Morrison Pond

Visit a partially-secluded and quiet spot in Sweetwater Regional Summit Park.

The pond provides a peaceful setting
  • The pond provides a peaceful setting

This a great place to enjoy nature and watch birds

This a great place to enjoy nature and watch birds

Once the site of a sand and gravel quarry, Morrison Pond is now a partially-secluded spot within the Sweetwater Regional Summit Park that is great for nature watching. It is an open preserve with multiple trails that run along the Sweetwater River. Although Sweetwater Road can be seen from Morrison Pond, the traffic noises recede in the quiet of this place. The trail is a short loop that can be extended by taking one of the many connecting trails. This hike offers a great opportunity to sit and enjoy nature, especially birdwatching.

This is a great trail for beginning hikers

This is a great trail for beginning hikers

While the trail has more of a coastal sage scrub environment, Morrison Pond has lush vegetation and a riparian environment. One can see amphibians, cottontails, and birds such as yellow warblers, black-headed grosbeaks, least Bell’s vireos, and Nuttall’s woodpeckers. The most prolific pond waterfowl here are coots, herons, and egrets. There are 64 species of heron, but the main herons seen at the pond are the great blue heron and the great egret. The great blue are medium-large, tall, wading water birds with long necks, long dagger-like beaks, and long skinny legs similar to storks and cranes. Great egrets are biologically the same as other herons but are slightly smaller and are white or a pale yellow-brown color. Coots are small water birds, commonly mistaken for ducks, with predominately black feathers on their bodies, a colorful beak, red to dark-red eyes, and a decorated forehead. Besides their outward appearance, coots differ from ducks in that they do not have webbed feet. Their toes fold back to help them walk on dry land, and they have lobed scales on their lower legs.

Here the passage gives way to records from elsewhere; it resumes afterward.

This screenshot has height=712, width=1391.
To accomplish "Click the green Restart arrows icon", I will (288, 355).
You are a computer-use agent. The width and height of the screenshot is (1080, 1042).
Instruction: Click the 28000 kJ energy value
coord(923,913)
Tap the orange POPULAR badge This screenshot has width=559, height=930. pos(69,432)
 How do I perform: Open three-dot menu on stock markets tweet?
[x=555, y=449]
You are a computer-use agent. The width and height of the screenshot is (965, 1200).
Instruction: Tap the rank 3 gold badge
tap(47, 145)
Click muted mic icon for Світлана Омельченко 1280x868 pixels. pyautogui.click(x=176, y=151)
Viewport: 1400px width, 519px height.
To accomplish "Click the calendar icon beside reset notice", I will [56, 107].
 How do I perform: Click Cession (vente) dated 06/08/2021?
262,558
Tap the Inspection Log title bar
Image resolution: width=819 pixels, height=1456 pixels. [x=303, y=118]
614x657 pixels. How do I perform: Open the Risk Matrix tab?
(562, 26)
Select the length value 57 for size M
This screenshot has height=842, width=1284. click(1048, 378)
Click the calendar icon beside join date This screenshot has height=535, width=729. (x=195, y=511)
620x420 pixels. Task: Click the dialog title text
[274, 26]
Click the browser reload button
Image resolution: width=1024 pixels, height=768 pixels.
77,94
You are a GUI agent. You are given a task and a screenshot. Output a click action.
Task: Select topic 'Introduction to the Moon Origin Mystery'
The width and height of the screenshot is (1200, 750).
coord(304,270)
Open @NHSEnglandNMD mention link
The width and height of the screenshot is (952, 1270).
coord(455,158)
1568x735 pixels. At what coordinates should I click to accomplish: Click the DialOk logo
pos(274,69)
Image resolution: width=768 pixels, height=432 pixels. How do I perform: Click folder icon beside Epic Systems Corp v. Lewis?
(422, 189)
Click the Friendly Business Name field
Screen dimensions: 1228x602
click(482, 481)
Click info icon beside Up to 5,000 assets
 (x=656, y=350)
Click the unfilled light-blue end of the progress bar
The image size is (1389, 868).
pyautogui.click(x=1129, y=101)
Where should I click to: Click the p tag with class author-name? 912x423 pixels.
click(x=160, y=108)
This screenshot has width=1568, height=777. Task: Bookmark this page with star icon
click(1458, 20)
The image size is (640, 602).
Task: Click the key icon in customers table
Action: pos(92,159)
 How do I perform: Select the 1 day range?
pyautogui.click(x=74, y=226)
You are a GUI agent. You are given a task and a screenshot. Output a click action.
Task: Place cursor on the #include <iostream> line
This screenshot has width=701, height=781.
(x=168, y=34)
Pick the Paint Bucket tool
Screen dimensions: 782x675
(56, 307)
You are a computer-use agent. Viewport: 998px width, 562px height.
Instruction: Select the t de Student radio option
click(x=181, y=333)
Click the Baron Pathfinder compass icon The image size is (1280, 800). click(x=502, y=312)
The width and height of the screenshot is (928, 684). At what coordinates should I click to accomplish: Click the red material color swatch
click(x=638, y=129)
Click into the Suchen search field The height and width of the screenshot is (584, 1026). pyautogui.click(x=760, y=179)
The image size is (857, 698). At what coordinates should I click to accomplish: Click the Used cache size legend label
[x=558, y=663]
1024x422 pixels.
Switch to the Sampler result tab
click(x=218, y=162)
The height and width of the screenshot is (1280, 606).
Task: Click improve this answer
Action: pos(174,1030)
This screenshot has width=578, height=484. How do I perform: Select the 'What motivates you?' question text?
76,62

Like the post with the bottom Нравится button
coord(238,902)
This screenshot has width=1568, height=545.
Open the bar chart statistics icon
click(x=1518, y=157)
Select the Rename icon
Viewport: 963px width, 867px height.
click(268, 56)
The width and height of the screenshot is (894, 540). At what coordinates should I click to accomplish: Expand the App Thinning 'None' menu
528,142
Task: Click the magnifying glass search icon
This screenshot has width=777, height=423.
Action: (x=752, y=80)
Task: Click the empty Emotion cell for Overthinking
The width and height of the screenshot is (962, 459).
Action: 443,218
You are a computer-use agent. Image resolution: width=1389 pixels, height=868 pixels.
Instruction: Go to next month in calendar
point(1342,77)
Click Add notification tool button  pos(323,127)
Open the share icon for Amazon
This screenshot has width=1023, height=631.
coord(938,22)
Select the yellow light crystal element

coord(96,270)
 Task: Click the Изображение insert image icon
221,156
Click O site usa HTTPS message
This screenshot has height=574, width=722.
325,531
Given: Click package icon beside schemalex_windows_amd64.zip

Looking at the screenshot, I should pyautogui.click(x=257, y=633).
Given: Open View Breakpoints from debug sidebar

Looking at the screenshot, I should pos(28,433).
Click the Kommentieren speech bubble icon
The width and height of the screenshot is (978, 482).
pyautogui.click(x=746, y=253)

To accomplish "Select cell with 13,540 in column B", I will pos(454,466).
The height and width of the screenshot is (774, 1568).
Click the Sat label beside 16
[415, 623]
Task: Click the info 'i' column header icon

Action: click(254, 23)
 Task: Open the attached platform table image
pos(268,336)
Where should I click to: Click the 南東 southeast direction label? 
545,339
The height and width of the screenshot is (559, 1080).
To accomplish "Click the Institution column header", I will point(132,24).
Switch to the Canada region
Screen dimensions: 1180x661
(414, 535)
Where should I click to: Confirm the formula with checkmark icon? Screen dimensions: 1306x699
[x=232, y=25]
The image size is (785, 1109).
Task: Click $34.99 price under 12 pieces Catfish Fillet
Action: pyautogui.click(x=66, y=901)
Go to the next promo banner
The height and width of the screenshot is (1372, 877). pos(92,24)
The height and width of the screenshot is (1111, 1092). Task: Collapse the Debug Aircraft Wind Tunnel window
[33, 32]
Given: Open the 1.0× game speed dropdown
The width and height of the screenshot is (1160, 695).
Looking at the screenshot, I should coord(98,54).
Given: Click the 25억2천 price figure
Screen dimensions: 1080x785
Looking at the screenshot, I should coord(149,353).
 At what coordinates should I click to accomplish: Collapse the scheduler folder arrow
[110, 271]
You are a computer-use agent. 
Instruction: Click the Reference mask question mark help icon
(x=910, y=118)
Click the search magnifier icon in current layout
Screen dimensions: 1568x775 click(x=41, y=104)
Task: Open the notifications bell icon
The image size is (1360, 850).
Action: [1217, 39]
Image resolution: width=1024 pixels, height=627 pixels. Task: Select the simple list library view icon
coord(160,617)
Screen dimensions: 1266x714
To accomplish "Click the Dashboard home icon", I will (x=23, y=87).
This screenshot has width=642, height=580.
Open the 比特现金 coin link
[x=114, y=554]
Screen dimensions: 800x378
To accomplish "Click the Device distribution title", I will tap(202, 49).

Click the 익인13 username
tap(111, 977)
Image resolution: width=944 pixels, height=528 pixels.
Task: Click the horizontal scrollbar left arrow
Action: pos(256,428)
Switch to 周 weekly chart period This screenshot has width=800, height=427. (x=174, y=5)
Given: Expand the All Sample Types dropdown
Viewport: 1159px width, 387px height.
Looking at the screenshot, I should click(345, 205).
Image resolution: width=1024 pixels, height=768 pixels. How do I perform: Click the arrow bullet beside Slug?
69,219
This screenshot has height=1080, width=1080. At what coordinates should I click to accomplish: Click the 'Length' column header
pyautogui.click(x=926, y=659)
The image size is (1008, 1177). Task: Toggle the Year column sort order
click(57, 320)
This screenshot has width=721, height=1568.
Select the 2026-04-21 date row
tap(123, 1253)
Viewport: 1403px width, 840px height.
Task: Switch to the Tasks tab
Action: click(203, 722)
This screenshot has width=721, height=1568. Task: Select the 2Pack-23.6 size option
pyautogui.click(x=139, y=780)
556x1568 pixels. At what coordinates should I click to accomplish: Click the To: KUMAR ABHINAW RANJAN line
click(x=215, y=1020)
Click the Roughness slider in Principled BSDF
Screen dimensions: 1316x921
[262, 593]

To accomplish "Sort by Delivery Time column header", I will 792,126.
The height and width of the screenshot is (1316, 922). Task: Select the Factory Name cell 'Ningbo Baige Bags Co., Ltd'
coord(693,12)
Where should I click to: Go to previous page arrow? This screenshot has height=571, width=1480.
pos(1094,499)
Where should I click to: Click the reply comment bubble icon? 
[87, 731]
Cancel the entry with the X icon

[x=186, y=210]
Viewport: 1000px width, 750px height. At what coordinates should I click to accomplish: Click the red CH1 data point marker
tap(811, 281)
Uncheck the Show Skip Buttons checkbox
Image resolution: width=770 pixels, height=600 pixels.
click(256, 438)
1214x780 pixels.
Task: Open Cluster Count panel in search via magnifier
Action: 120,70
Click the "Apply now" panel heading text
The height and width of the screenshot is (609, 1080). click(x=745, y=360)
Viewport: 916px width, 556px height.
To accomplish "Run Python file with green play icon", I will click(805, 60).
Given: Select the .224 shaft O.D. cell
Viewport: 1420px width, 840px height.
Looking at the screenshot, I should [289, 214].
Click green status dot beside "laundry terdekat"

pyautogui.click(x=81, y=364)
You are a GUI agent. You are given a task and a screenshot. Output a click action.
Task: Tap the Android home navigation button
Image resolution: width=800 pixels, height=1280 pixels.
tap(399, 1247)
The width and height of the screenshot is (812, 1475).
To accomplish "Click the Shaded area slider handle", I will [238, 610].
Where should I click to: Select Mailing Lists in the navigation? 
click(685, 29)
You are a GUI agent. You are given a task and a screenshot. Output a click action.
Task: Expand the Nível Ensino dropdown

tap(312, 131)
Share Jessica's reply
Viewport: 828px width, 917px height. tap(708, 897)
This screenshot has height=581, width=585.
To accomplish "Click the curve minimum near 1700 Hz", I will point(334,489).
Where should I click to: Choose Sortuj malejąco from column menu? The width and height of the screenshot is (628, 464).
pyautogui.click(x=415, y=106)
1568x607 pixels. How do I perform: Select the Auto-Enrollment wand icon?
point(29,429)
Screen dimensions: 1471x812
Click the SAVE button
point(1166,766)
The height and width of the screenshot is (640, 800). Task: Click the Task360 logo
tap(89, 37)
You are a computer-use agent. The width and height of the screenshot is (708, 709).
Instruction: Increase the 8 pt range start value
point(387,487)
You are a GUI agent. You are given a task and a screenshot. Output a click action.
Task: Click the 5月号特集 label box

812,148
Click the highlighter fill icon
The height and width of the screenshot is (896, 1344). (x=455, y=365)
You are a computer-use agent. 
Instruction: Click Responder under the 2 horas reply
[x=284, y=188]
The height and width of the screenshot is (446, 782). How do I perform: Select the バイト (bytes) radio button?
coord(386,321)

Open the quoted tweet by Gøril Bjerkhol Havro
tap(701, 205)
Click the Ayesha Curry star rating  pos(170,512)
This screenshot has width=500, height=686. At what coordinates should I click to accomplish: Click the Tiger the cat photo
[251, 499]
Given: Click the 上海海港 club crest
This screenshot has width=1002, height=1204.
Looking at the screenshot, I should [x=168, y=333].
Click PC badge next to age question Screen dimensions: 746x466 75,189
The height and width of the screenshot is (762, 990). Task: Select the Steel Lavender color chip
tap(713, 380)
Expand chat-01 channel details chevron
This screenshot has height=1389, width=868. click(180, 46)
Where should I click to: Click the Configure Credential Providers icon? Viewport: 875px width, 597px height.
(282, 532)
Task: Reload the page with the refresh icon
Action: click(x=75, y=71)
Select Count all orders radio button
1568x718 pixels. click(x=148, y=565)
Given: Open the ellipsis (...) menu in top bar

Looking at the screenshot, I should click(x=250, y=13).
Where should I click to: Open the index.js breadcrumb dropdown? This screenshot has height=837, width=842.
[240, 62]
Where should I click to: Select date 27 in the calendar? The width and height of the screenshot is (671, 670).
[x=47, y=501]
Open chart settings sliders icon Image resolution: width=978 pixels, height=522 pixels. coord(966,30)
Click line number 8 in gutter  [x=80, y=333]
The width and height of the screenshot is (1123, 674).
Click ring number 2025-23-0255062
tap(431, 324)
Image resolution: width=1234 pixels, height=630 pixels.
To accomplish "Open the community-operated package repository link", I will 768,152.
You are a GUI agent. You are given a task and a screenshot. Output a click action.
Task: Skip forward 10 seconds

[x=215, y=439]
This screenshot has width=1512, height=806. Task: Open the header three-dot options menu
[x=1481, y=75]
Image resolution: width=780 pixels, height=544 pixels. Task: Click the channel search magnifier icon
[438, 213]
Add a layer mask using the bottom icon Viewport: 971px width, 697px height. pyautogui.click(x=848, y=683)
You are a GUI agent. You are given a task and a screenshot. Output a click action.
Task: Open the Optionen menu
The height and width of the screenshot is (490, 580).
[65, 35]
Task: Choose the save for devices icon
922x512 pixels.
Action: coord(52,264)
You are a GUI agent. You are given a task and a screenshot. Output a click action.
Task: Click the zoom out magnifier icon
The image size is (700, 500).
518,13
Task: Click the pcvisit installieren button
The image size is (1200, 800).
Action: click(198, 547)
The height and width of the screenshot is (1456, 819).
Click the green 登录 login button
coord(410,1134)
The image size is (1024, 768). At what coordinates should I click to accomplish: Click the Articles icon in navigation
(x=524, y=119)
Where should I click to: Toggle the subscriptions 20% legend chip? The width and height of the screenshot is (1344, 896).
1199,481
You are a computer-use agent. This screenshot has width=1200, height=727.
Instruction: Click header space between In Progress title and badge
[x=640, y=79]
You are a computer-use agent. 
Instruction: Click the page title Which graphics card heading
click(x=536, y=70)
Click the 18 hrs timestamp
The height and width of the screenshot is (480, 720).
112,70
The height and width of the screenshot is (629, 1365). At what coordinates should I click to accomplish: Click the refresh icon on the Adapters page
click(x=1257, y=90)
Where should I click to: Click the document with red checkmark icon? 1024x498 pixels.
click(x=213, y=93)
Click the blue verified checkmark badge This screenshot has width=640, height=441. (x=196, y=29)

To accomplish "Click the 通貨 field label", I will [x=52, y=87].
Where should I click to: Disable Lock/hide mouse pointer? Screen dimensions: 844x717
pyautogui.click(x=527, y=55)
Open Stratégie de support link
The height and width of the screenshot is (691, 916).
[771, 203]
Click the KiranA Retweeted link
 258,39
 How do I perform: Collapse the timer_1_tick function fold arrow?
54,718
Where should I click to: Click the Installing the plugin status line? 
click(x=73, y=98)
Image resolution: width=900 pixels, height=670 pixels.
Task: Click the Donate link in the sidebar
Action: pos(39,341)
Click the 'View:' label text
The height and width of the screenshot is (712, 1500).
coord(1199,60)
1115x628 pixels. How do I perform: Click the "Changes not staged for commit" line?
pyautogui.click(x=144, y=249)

Fishing is allowed in the pond

Fishing is allowed in the pond

Fish have also been spotted in the pond, and fishing is allowed. It is alleged that blue gill, catfish, and bass can be had, but the story is that most fishing folks have not been able to catch anything as of late. Still, you are welcome to bring your pole and try your luck.

A kiosk with a map of the park marks the trailhead, and a rock-lined path designates the beginning of the trail. Follow this path until you reach a junction with a willow tree and bench on your left. As this is a loop hike, you can go in either direction; but for today turn to your right. The trail itself is very sandy and has minimal elevation change, with multiple benches and informative displays strategically placed around the pond. About halfway around the loop, you will approach another junction. This section of the trail is still sandy and lined by a three-railed wood fence on one side. Go left to stay on the Morrison Pond loop.

About three-quarters around the loop, you come to a junction marked by a trash can. Once again, stay left to finish the Morrison Pond loop. You will cross a dry riverbed with rocks. Follow the loop to return to your starting point. Although the last part of the trail is well-shaded by large willow and pepper trees, the majority of the loop is exposed to the sun, so make sure to wear sunscreen and bring water.

Driving directions: (Bonita) Take I-5 south to CA-54 east and go 4.4 miles. Take Exit 5 for Briarwood Road and turn right. In 0.6 mile, turn left onto Sweetwater Road. The park entrance will be on your right about 200 feet after making the turn onto Sweetwater Road, designated by a Sweetwater Regional Summit Park sign. No facilities.

Hiking length: 0.85 mile round-trip. Not wheelchair accessible. Leashed dogs, mountain bikes, and horses allowed on the trails.

Difficulty: Easy with little elevation gain/loss. Good for beginners.